ADDSUBs are usually needed for Complex MUL and DIV operations and there they are always accompanied by float/double MUL operations, i.e. ICC generates FMADDSUBs and it never needs plain ADDSUBs (at least for targets with AVX512, where FMADDSUB is available).

================
Comment at: llvm/lib/Target/X86/X86ISelLowering.cpp:32057
+  const TargetOptions &Options = DAG.getTarget().Options;
+  bool AllowFusion =
+      (Options.AllowFPOpFusion == FPOpFusion::Fast || Options.UnsafeFPMath);
----------------
delena wrote:
> I see more checks in visitFADDForFMACombine. Can we take all these checks to a separate function? Something like isFMALegalAndProfitable().
Having such function is a good thing to have, but such function might be debatable and I do not want to complicate this change-set.
Perhaps such function should be added in a separate change-set.
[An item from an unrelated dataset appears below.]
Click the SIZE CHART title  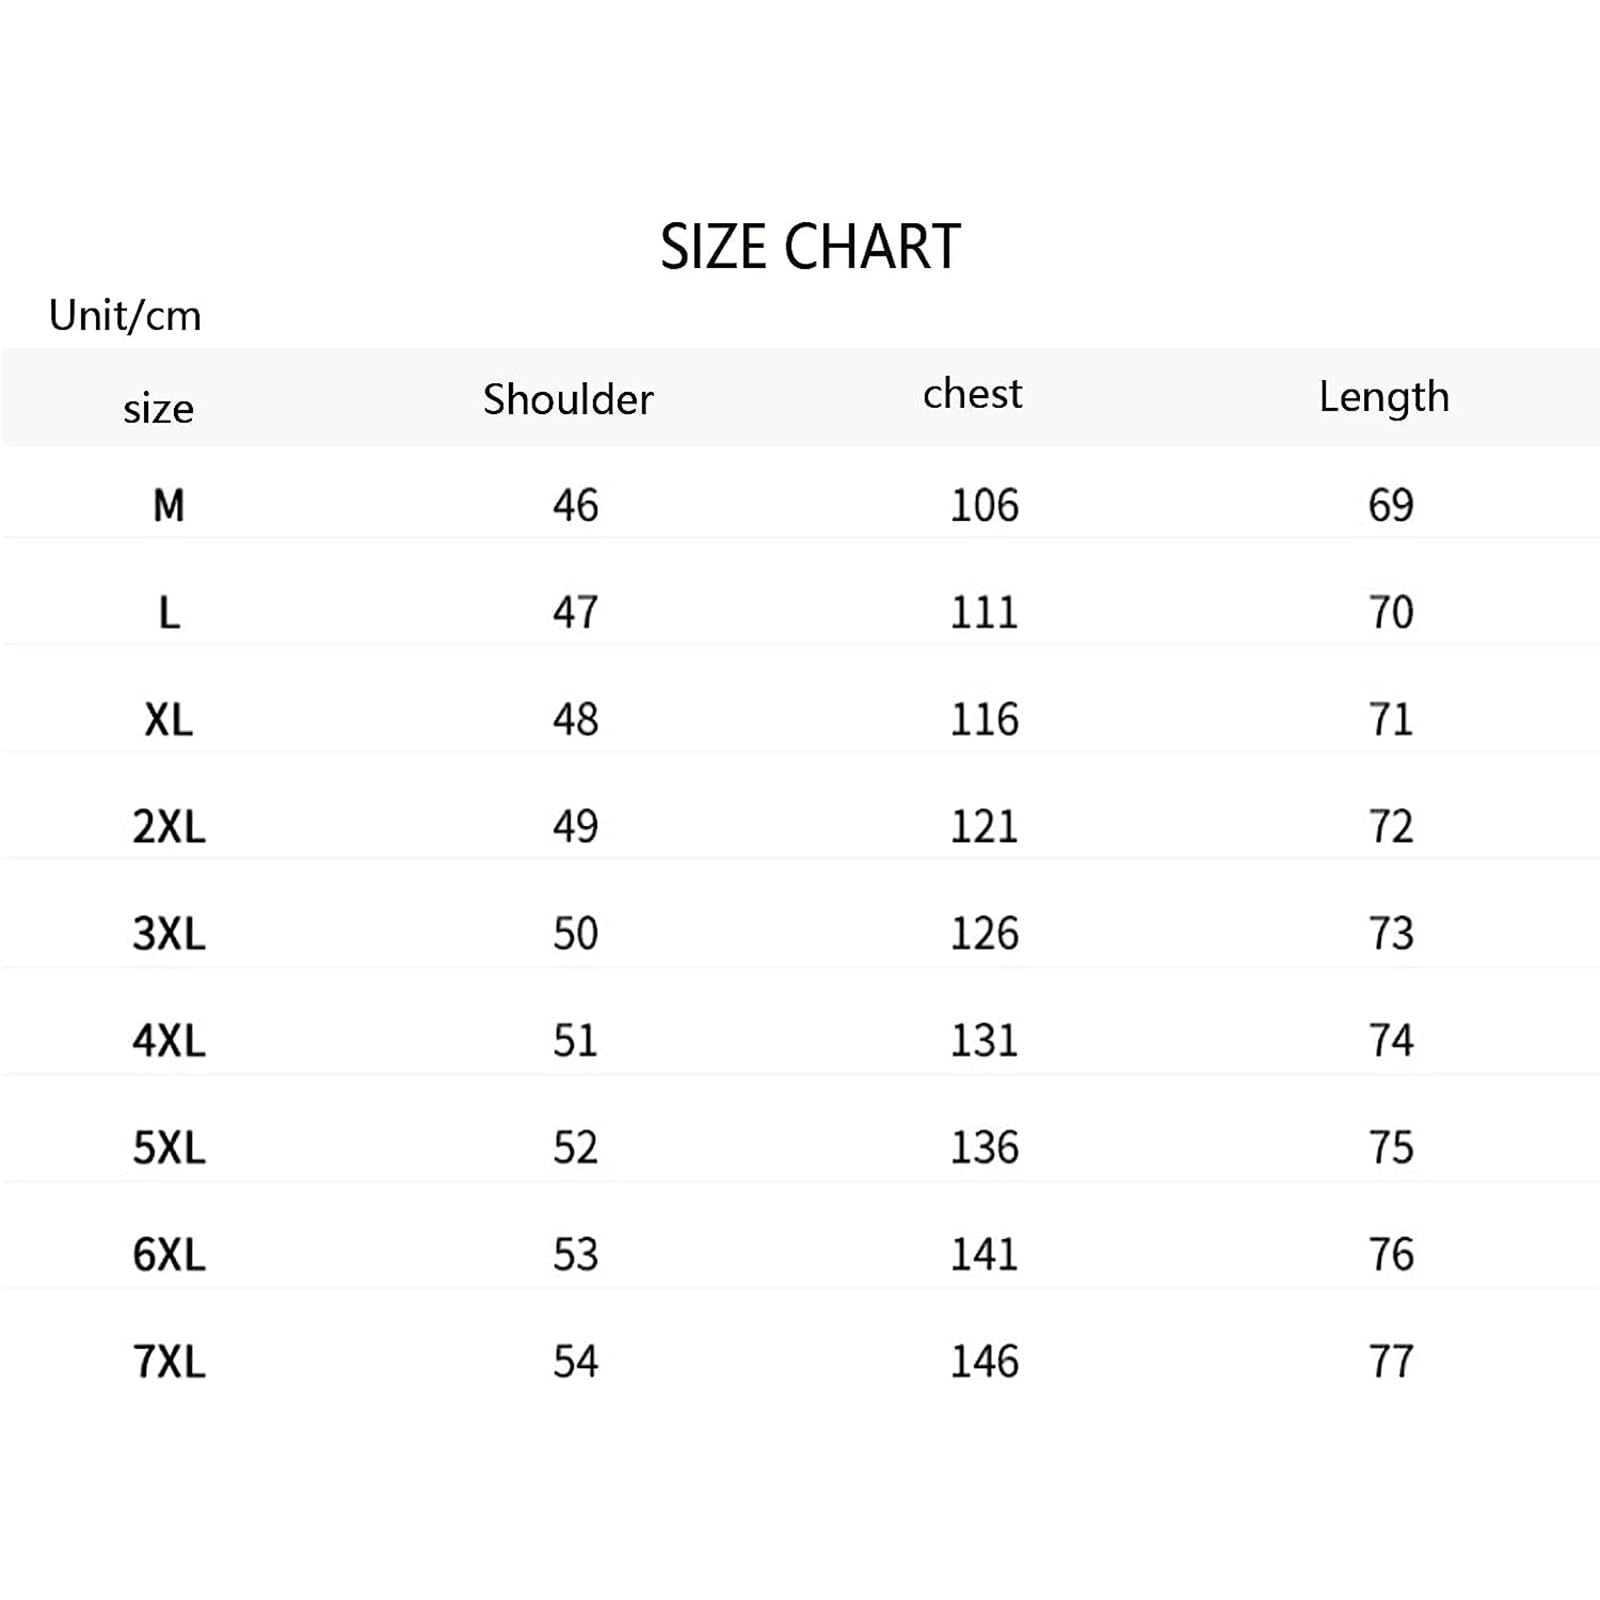coord(810,247)
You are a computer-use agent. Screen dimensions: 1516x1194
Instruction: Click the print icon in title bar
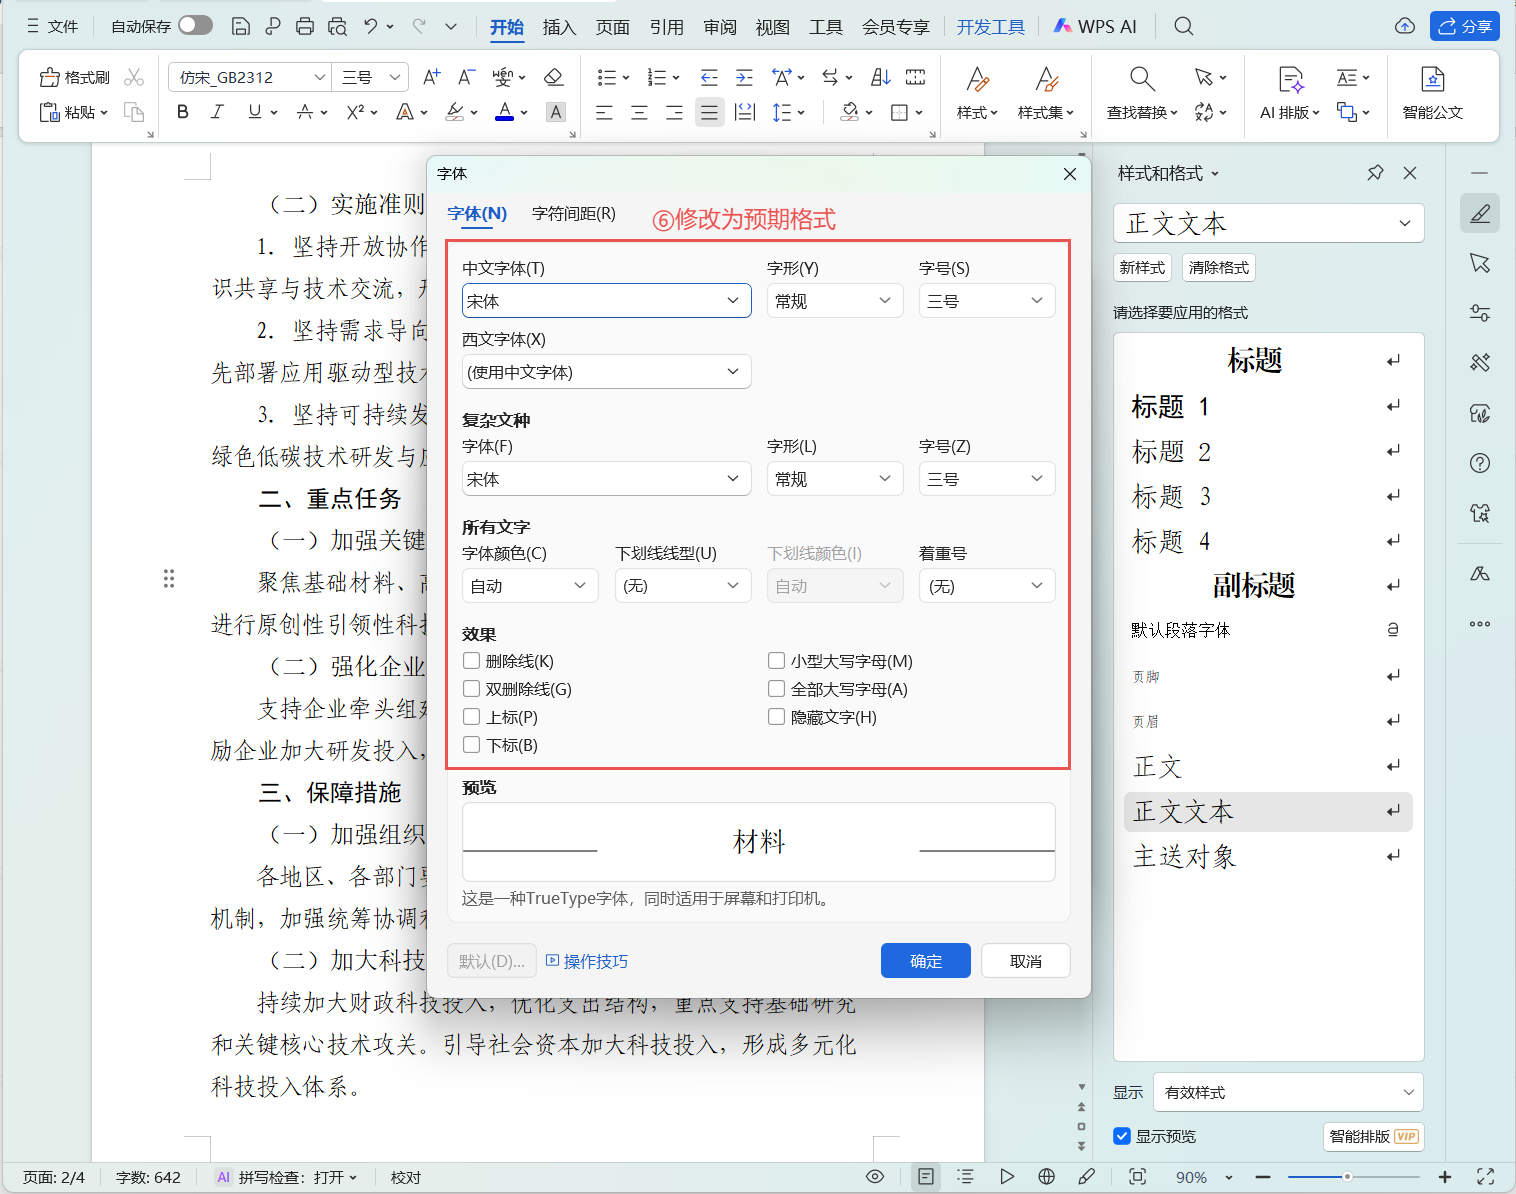click(x=305, y=27)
Also, the function visitFADDForFMACombine() is shared for various target architectures, thus it needs much more checks.
The check here (in X86 part) seems sufficient.

================
Comment at: llvm/test/CodeGen/X86/fmaddsub-combine.ll:19
+  %Addsub = shufflevector <2 x double> %Sub, <2 x double> %Add, <2 x i32> <i32 0, i32 3>
+  ret <2 x double> %Addsub
+}
----------------
delena wrote:
> I don't understand the dependency you show in the test.
> I suppose that FMADDSUB test should be like this:
> 
>   %AB = fmul <2 x double> %A, %B
>   %Sub = fsub <2 x double> %AB, %C
>   %Add = fadd <2 x double> %AB, %C
>   %Addsub = shufflevector <2 x double> %Sub, <2 x double> %Add, <2 x i32> <i32 0, i32 3>
> 
> Do you check the "fast" attribute of the operation itself? Or you rely on global options only?
> 
This code relies on global options only. 
This is my first experience of work on SDNodes..., please fix me if I am wrong..., but SDNodes do not have FastMathFlags, right?

https://reviews.llvm.org/D28087